Barbara grinste. Sie legte das Foto von Nikolaj wieder auf den Rücksitz und machte den Motor an. Sie schaute noch ein letztes Mal darauf, schüttelte aber den Kopf und fuhr los.
***
Am Nachmittag saß das Team wieder beisammen, um die Fortschritte der Ermittlungen zusammenzutragen. Tanja begann damit, die Täterprofile vorzustellen, die sie am Nachmittag erstellt hatte. Sergej und Nikolaj hatten eine beachtliche Karriere in der russischen Mafia hingelegt. Sie waren professionelle Auftragskiller geworden, ohne dass sie einer bestimmten Familie verpflichtet waren. Mindestens 30 Morde wurden ihnen zugeschrieben. Wahrscheinlich waren es viel mehr, denn sie zeichneten sich dadurch aus, ihre Spuren gut zu verwischen. Der russische Geheimdienst hatte mehrfach versucht, sie über die Geldwege zu überführen. Es wurden zwar oft Geldausgänge bei den Auftraggebern nachgewiesen, aber dann löste sich das Geld förmlich in Luft auf, sodass man die Transaktionen nie bis zu den beiden Brüdern nachverfolgen konnte. Tanja schätzte, dass sie mittlerweile genug Geld verdient hatten, um sich problemlos zur Ruhe zu setzen. Wahrscheinlich trieb sie der Kick an, den sie während ihrer Arbeit verspürten. Möglicherweise konnte dies ihr letzter großer Coup werden, bevor sie sich aus dem aktiven Geschäft zurückzogen. Die Russen verdächtigten sie, auch vor der Liquidierung ehemaliger Mitglieder des Roten Sterns keinen Halt gemacht zu haben, solange die Bezahlung stimmte. Das bestätigte Tanjas ursprünglichen Verdacht, dass sie käuflich waren und man sie mit einem angemessenen Angebot vielleicht umdrehen konnte.
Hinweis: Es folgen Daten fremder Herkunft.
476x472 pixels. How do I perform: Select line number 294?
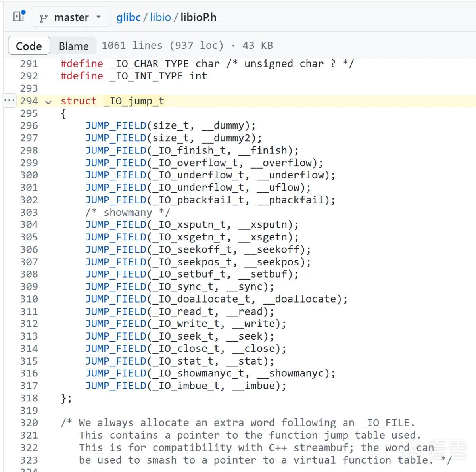[x=29, y=101]
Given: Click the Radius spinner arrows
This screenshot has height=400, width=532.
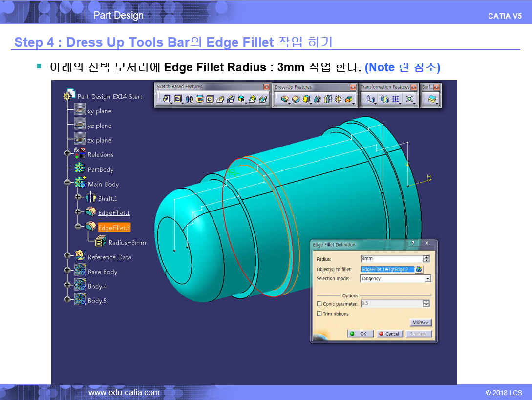Looking at the screenshot, I should [x=426, y=259].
Lukas hatte Mühe, die Augen offen zu halten. Schlafmangel, der Alkohol des Vorabends sowie der Tag im Archiv zehrten an seinen Kräften. Genau wie Tanja hatte auch er mehrere Stunden am Computer verbracht und Nachforschungen über den Roten Stern angestellt. Die Informationen, die er gesammelt hatte, brachten die Ermittlungen jedoch nicht sonderlich nach vorne. Er hätte am liebsten einfach geschlafen, aber das war natürlich keine Option. Also zwang er sich wach zu bleiben. Immer wieder erwischte er sich dabei, wie er kurzzeitig einnickte. Er wechselte mehrfach die Sitzposition, atmete tief ein und aus, rieb sich die Augen. Aber all das machte ihn nicht wacher. Er sehnte sich nach dem Ende der Besprechung.
»Sie werden jetzt keine unnötigen Risiken eingehen und sich bedeckt halten. In dieser Phase der Operation werden sie ihr Versteck nur dann verlassen, wenn dies unbedingt erforderlich ist«, beendete Tanja ihren Bericht. Bauer bedankte sich bei ihr und übernahm das Wort.